(no title)
sstone | 15 years ago
A) The large population of older travelers, >65 years of age, is particularly at risk from the mutagenic effects of the X-rays based on the known biology of melanocyte aging.
B) A fraction of the female population is especially sensitive to mutagenesis provoking radiation leading to breast cancer. Notably, because these women, who have defects in DNA repair mechanisms, are particularly prone to cancer, X-ray mammograms are not performed on them. The dose to breast tissue beneath the skin represents a similar risk.
C) Blood (white blood cells) perfusing the skin is also at risk.
D) The population of immunocompromised individuals--HIV and cancer patients (see above) is likely to be at risk for cancer induction by the high skin dose.
E) The risk of radiation emission to children and adolescents does not appear to have been fully evaluated.
F) The policy towards pregnant women needs to be defined once the theoretical risks to the fetus are determined.
G) Because of the proximity of the testicles to skin, this tissue is at risk for sperm mutagenesis.
H) Have the effects of the radiation on the cornea and thymus been determined?
jrockway|15 years ago
It's clear that if we can save 200 business travelers and vacationers from incineration, it's worth killing off a few senior citizens. Won't someone please think of the children?
(Hey, this isn't my policy. If someone asked me, "is it worth hurting someone to possibly save someone else", I would have said no. But nobody ever asks me about these things!)
pygy_|15 years ago
He didn't give me numbers, though. It would be nice if a radiotherapist (or another expert) could chime in on this topic.
----------------------------
edit: answering my own question: he's wrong.
from [1] :
>The estimated occupational effective dose for the aircraft crew (A 320) working 500 h per year was 1.64 mSv.
> Other experiments, or dose rate measurements with the neutron dosimeter, consisting of LR-115 track detector and boron foil BN-1 or 10B converter, were performed on five intercontinental flights.

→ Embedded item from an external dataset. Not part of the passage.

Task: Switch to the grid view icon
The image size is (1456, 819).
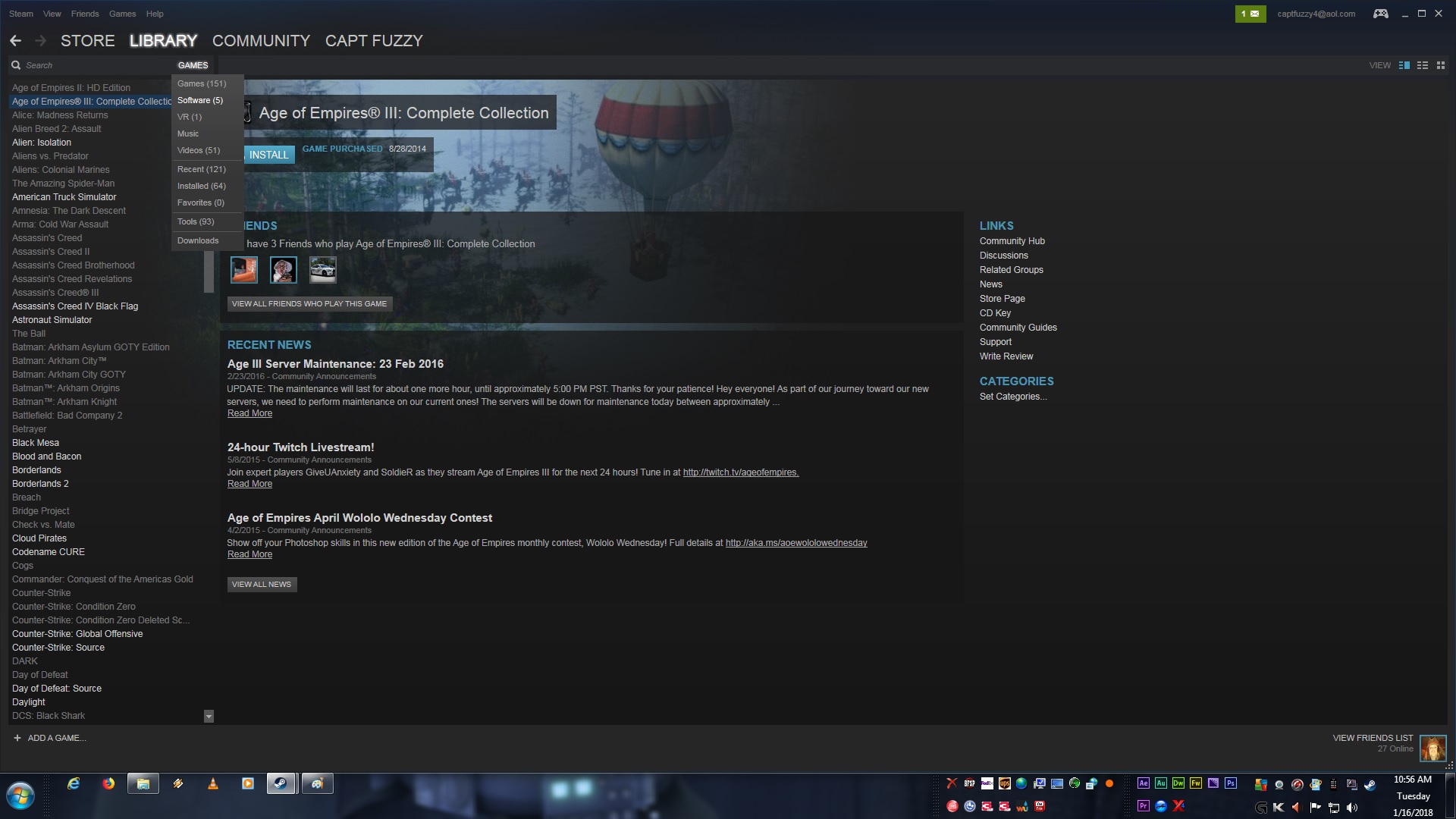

> Comparison of the dose rates of the non-neutron component (low LET) and the neutron one (high LET) of the radiation field at the aircraft flight level showed that the neutron component carried about 50% of the total dose.
> The dose rate measurements on the flights from the Middle Europe to the South and Middle America, then to Korea and Japan, showed that the flights over or near the equator region carried less dose rate; this was in accordance with the known geomagnetic latitude effect.

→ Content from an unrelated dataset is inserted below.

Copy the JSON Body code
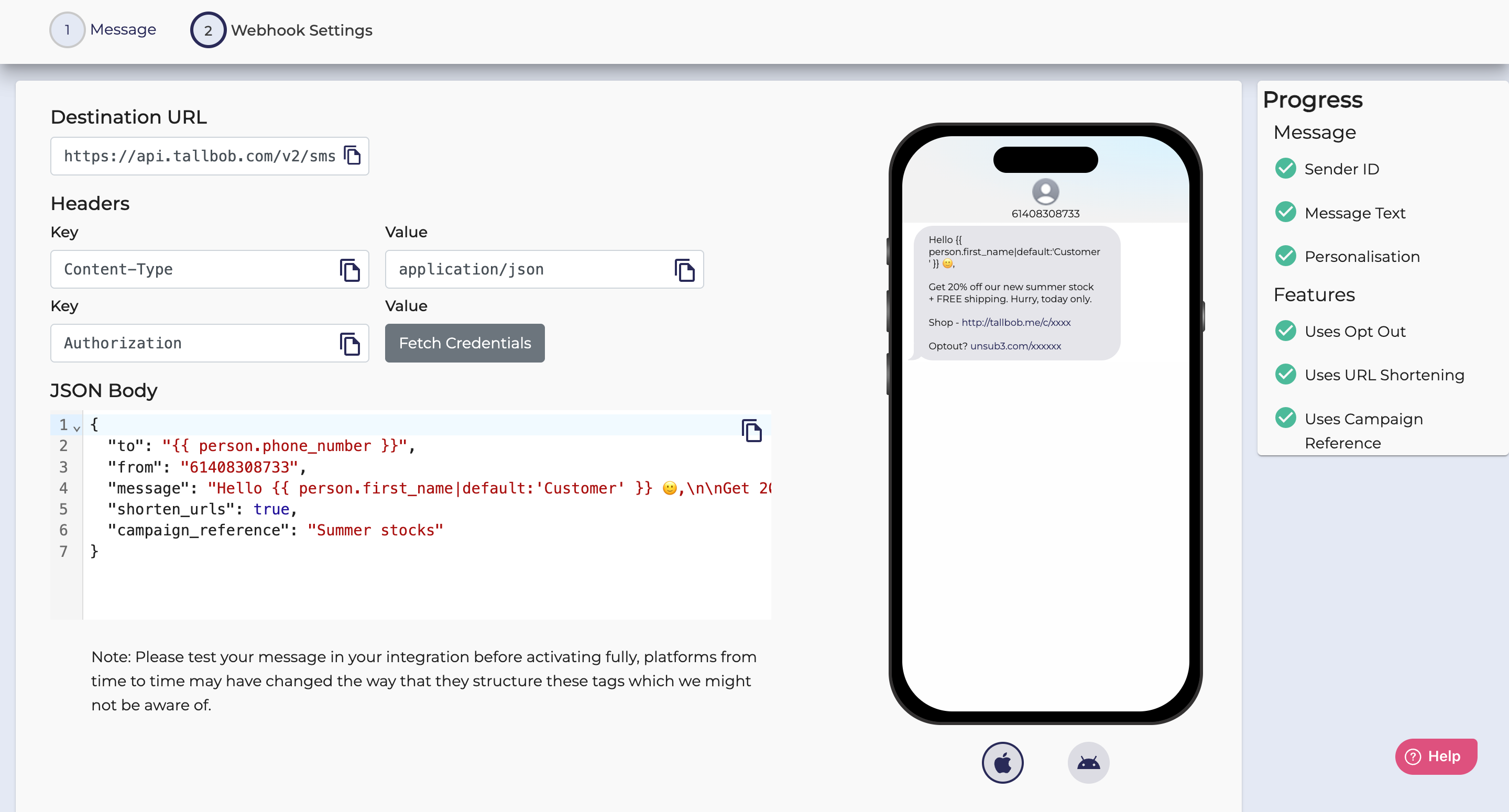This screenshot has height=812, width=1509. click(x=751, y=431)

[1] http://www.sciencedirect.com/science?_ob=ArticleURL&_udi...
fluidcruft|15 years ago
uvdiv|15 years ago
>The estimated occupational effective dose for the aircraft crew (A 320) working 500 h per year was 1.64 mSv.
1.64 mSv (milliSieverts) / 500 hours = 3.28 μSv/hour. A 3-hour flight is 10 μSv.
For comparison, the FDA letter [1] linked in another comment here cites the effective dose of the backscatter x-rays as 0.25 μSv.
The cosmic ray dose from a 3 hour flight is 40 times that of the backscatter x-ray. Pretty much "dwarfs it".
(Note that while the FDA letter says the effective dose is 0.25 μSv, the footnote there (11) says that RapiScan is <=0.05 μSv. Not sure how to parse this -- maybe the 0.25 μSv is a regulatory definition, not the real dose. An NPR article [2] I cited earlier claimed 0.02 μSv, consistent with that <=0.05 μSv figure.
While I'm in these parentheses, NOAA has a table [3] of cosmic ray doses as a function of altitude. Pretty much consistent with your source -- 3 μSv/hr at 30,000 ft, 6 μSv/hr at 40,000 ft).
[1] http://www.fda.gov/Radiation-EmittingProducts/RadiationEmitt...
[2] http://www.npr.org/templates/story/story.php?storyId=1268330...
[3] http://www.swpc.noaa.gov/info/RadHaz.html
aperiodic|15 years ago
tomjen3|15 years ago
Cancer machines are bad for you, say no to cancer machines.